In Flint, Michigan, access to clean water may still be elusive, but healthy food is easier to come by thanks to the relocation of a beloved farmers market from the suburbs back into the city’s downtown.
The Flint Farmers’ Market moved in 2013, closer to where it was located in the 1940s. According to a new study by Michigan State University public health researcher Rick Sadler, the move corresponded with increases in the socioeconomic diversity of shoppers, annual direct sales, and the number of people accessing the market by bus, foot, or bike.
Forty-one percent of Flint residents live in poverty, and often lack access to healthy food options. In 2014, nearly half of all respondents in Sadler’s survey indicated at least one barrier to accessing healthy food. But the market’s increased accessibility seems to be helping. Between 2011 and 2014, after the market’s relocation, the percentage of socioeconomically disadvantaged shoppers rose from 31 to 37 percent.

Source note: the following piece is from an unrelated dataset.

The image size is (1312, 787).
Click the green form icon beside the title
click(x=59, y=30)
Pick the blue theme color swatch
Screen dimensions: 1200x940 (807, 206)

Sadler told MSU Today that some of this success is a result of the market offering incentives like the Double Up Food Bucks program, which allows customers using SNAP benefits to receive an extra $20 of fruits and vegetables when they spend $20 on groceries.
The increase in shoppers arriving by any transit mode other than car also increased dramatically, now that the market is near a bus station. In 2011, just 4 percent of people arrived by bus, foot or bike. In 2014, 21 percent did. In the same time period, sales nearly tripled: from $4.9 million to $14 million.
“The market has not only been good for the local economy, but for reaching people with challenges in accessing healthier food,” Sadler told MSU Today. “That’s important because farmers markets are often perceived as being elitist, only benefiting a certain class of folks. Our local market has proven differently and represents a good cross section of the community.”
The new, larger building — actually the former home of the Flint Journal printing press — also provided the opportunity to bring other community-centered efforts together under one roof. According to Project for Public Spaces, the building also houses a kitchen that hosts cooking and nutrition classes, and the Flint Food Works, a culinary incubator. In August, the Hurley Medical Center opened a children’s clinic on the second floor.